In his ongoing focus on sustainability, Charles credited German expertise in organic farming as "greatly improving my own farms and soil".
Charles, who succeeded his mother Queen Elizabeth upon her death at 96 in September, had been due to travel first to France, but cancelled that part of the tour due to violent social unrest there.
The fact that Charles had picked European powers France and Germany for his first state visit, even before his coronation in May, was an important "European gesture", said Steinmeier, who greeted Charles and his wife Queen Consort Camilla in Berlin.
"Today, exactly six years after Britain started its exit from the European Union, we are opening a new chapter in our relations," Steinmeier said.
Over a three-day visit to Berlin, Brandenburg in the east and the northern port city of Hamburg, Charles will attend engagements reflecting issues facing both countries, such as environmental sustainability and the Ukraine crisis, and will also commemorate the past, according to Buckingham Palace.
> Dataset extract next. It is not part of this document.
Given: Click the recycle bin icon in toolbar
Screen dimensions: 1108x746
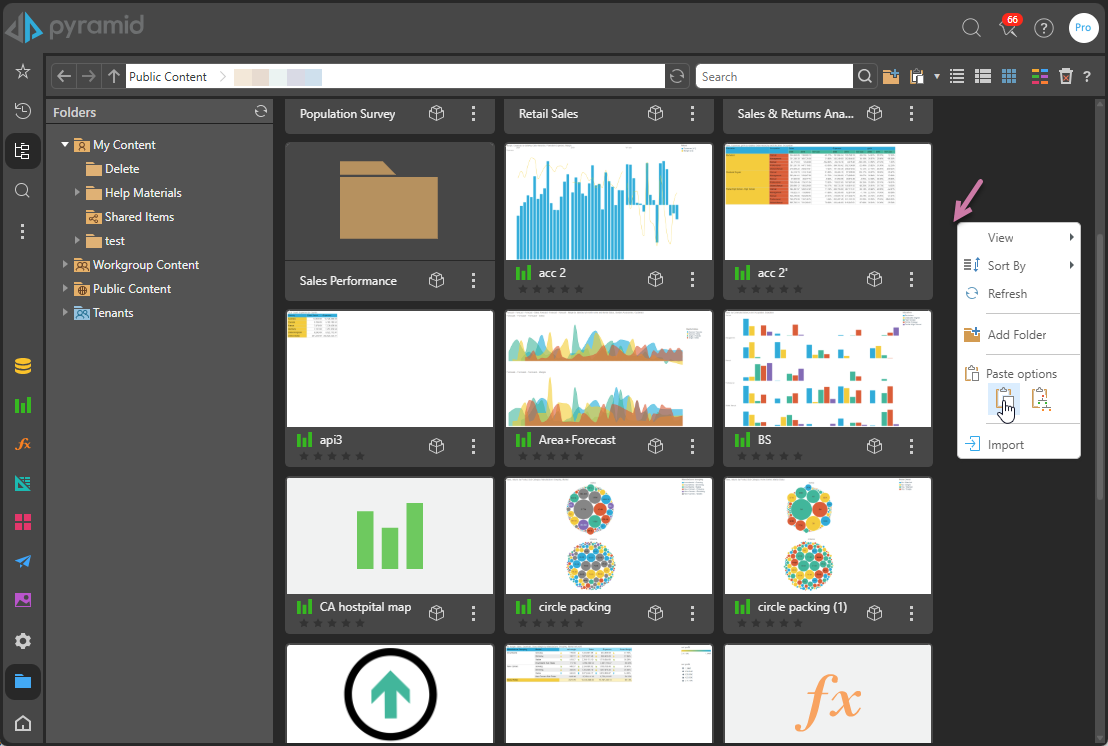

As a mark of respect, fighter jets escorted Charles' plane into Berlin, where he became the first visiting head of state to be given a ceremonial welcome at the capital's most famous landmark, the Brandenburg Gate, a symbol of Germany's division during the Cold War and subsequent reunification.
Charles greeted hundreds of well-wishers lining the historic square and waving German and British flags, after listening to a rendition of the national anthem and watching as soldiers hoisted up the British flag on a mast.
Underscoring Charles' interest in environmental causes, one of his first engagements in Berlin was a forum on sustainability, addressing matters from hydrogen and renewables to industrial decarbonisation, according to Buckingham Palace.
There, he met German Foreign Minister Annalena Baerbock from the Greens party, junior partner in the country's three-way coalition, as well as business leaders, academics and civil society representatives.
"Today, we friends and partners, we are looking forwards - and that's why we are starting this state visit very consciously with a topic that is decisive for our future on this planet," said Steinmeier.
He said he was grateful that Charles had become involved in these issues early on. "We also benefit from your conviction today, your Majesty," said Steinmeier.
Charles will address the German lower house of parliament, the Bundestag, on Thursday in Berlin, and meet some of the Ukrainians who have taken refuge in Germany from Russia's invasion of their homeland.
"We are feeling just how deep our connection is especially in these times," Steinmeier said in his speech at the banquet. "Germany and the United Kingdom are today, also militarily, the two biggest supporters of Ukraine in Europe."
The German president gifted Charles a photo of his first visit to Germany as a young child in 1962 with his father, the late Prince Philip, to visit relatives. Charles has visited Germany on more than 40 occasions, as prince, including 28 previous official visits.
The British government makes the ultimate decision on such state visits, which form part of its use of the monarchy's "soft power".
As such, the trip was a clear sign of British Prime Minister Rishi Sunak's push to reset relations with Europe, said Anand Menon, director of academic think tank UK in a Changing Europe.
However, any warmer relations with Europe brought about by the visit could cool if other post-Brexit issues flare up.
Britain has slumped from Germany's fifth most important trading partner to 11th in 2022, behind the Czech Republic.